In the records below, find the line holding "Select the 技术要求" and the line holding "Given: Open the Slide Show menu". Set down both, with every line between them, exactly.

╭─ DATA EXTRACTS

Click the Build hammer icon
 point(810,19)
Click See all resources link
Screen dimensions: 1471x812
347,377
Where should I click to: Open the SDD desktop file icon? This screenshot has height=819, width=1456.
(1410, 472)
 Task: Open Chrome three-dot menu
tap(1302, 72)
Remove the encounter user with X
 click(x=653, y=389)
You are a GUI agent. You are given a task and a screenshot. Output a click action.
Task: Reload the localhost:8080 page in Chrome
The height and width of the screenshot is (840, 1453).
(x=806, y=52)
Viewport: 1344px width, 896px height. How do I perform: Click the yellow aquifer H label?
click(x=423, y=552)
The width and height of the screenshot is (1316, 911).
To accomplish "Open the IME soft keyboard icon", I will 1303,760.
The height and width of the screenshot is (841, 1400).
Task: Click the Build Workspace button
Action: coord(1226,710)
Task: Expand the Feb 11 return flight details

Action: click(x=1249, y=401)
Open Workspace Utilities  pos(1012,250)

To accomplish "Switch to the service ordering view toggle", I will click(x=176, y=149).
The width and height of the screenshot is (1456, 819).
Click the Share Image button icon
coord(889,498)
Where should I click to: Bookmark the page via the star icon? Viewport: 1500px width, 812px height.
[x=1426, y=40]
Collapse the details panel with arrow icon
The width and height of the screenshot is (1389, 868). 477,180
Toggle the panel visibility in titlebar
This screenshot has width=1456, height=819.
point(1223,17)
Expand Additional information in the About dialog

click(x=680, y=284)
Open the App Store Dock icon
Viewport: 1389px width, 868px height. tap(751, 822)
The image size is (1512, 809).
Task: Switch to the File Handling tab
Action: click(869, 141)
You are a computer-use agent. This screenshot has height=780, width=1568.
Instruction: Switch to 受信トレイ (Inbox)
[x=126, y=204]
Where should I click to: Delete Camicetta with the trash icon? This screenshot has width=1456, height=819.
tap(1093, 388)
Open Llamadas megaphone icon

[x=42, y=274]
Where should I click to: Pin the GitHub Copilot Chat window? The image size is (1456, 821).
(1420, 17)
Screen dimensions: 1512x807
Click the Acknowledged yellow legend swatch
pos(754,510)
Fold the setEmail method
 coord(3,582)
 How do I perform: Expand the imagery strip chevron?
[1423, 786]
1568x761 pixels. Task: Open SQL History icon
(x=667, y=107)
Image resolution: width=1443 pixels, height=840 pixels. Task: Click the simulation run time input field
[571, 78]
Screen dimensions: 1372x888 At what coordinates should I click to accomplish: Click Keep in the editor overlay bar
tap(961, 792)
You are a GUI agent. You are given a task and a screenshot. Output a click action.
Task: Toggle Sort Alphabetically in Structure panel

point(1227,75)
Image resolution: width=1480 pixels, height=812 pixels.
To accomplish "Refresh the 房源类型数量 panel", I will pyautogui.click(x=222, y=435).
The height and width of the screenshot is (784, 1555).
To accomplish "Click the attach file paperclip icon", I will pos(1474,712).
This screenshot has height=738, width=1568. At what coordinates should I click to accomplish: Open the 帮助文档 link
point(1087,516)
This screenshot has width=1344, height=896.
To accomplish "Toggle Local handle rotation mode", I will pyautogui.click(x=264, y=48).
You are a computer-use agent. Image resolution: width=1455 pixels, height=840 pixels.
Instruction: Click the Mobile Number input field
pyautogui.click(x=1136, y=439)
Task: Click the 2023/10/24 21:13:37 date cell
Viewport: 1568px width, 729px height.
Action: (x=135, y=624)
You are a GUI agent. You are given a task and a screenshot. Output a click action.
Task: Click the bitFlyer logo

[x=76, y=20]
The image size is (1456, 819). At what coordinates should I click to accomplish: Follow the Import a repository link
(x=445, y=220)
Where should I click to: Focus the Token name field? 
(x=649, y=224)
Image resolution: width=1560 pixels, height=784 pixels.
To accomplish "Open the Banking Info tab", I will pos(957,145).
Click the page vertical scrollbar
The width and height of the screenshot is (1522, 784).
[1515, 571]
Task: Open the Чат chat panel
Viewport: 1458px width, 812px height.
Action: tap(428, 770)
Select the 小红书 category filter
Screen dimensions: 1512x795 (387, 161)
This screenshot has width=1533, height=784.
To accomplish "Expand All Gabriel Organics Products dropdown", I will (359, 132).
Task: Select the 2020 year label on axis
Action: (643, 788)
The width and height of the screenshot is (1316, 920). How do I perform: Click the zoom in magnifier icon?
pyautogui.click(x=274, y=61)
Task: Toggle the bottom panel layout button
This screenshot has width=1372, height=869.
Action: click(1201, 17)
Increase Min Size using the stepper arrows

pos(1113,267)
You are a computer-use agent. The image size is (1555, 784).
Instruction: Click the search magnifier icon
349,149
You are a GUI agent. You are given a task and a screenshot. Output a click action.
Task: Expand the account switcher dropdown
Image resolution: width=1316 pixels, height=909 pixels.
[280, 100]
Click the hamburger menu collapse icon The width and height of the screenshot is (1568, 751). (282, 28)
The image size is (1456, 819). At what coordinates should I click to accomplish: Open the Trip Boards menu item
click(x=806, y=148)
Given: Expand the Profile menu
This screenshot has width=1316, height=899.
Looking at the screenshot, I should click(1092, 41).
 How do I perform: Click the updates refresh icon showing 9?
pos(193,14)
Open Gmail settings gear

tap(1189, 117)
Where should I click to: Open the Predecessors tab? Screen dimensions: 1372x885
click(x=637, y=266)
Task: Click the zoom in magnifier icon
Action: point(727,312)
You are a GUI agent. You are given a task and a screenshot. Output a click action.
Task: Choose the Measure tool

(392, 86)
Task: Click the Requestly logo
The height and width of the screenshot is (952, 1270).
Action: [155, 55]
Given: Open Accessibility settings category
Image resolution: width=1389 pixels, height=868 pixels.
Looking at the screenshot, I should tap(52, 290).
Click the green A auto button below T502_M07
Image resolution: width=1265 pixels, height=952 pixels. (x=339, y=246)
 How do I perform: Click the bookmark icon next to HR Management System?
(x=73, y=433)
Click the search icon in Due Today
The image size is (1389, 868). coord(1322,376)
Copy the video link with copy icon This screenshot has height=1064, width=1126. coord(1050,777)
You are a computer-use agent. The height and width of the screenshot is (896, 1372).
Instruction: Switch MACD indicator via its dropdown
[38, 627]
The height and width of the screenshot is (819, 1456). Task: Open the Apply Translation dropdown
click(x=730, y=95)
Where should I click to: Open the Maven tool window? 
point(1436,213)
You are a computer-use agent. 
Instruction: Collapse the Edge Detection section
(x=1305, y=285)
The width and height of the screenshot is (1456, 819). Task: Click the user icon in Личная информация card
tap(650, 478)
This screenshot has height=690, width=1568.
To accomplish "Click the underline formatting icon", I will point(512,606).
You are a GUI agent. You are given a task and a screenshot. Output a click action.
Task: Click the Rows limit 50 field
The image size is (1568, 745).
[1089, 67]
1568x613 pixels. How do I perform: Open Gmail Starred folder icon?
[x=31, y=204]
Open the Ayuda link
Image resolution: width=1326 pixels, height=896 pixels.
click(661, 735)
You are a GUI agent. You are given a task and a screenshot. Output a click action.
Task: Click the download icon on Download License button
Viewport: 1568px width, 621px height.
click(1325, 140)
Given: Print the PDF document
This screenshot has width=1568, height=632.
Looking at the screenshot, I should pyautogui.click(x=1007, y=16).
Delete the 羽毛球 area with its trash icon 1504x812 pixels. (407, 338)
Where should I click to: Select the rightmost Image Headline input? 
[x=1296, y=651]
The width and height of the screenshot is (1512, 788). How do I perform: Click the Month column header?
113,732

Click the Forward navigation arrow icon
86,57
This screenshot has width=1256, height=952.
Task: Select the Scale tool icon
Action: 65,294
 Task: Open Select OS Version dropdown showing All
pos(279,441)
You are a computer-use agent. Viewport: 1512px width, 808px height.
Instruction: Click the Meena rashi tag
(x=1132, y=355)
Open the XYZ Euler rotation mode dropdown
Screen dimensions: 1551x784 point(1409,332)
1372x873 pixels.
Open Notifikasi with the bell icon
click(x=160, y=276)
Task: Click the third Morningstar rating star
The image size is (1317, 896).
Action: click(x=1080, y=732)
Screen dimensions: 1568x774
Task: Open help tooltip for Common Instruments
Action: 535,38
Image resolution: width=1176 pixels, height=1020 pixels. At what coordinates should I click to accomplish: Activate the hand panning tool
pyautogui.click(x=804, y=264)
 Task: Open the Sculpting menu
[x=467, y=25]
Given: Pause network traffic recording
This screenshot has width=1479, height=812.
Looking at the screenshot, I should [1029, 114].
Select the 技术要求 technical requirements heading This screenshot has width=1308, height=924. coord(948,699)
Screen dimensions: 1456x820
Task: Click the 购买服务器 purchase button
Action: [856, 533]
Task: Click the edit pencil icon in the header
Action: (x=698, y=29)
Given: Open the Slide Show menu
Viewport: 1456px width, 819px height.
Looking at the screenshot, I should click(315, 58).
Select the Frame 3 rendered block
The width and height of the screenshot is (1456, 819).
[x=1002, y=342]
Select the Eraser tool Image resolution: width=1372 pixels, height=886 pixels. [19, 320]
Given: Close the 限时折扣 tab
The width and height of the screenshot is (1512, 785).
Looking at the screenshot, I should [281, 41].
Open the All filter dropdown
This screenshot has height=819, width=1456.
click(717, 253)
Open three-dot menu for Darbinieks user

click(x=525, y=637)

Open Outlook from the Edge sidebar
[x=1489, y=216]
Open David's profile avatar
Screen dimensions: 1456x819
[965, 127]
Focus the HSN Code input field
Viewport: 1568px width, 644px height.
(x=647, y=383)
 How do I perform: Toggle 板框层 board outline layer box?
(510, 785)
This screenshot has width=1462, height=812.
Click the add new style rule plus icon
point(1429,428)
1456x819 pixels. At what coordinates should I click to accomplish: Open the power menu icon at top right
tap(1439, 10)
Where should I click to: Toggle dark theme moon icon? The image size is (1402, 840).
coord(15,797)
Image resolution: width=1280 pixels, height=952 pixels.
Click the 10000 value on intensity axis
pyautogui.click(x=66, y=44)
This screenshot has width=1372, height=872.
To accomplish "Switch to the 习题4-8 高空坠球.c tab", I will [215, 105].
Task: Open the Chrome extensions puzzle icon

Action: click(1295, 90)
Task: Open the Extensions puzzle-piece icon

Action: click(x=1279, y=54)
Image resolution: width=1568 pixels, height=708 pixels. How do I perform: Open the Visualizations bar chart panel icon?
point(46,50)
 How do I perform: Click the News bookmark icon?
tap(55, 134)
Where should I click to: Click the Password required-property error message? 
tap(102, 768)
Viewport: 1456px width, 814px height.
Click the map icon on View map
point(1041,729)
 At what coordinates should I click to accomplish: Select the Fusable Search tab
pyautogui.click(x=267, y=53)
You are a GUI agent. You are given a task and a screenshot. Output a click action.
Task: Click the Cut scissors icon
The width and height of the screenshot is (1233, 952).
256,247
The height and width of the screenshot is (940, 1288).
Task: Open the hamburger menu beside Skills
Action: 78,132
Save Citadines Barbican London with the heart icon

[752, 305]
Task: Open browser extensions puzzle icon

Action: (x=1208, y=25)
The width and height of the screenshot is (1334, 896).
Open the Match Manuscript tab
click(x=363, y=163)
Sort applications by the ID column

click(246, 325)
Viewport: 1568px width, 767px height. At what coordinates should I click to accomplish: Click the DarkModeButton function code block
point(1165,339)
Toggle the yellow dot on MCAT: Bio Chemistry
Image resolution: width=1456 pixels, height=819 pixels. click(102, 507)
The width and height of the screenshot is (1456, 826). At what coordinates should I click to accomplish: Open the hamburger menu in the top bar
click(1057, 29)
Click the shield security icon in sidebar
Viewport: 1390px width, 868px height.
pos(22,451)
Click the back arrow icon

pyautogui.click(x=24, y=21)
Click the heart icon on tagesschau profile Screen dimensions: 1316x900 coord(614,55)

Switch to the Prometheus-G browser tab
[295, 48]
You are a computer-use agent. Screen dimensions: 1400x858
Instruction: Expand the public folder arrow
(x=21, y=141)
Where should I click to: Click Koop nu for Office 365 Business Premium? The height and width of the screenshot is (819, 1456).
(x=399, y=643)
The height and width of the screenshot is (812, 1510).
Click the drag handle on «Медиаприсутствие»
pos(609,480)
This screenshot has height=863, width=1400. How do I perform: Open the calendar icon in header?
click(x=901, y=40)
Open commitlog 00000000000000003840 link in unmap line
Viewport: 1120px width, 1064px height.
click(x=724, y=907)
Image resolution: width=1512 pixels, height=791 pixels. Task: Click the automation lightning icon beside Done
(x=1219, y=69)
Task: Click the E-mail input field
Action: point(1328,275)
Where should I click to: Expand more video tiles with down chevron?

╰─

## RESPONSE TO THE EXERCISE
Select the 技术要求 technical requirements heading This screenshot has width=1308, height=924. coord(948,699)
Screen dimensions: 1456x820
Task: Click the 购买服务器 purchase button
Action: [856, 533]
Task: Click the edit pencil icon in the header
Action: (x=698, y=29)
Given: Open the Slide Show menu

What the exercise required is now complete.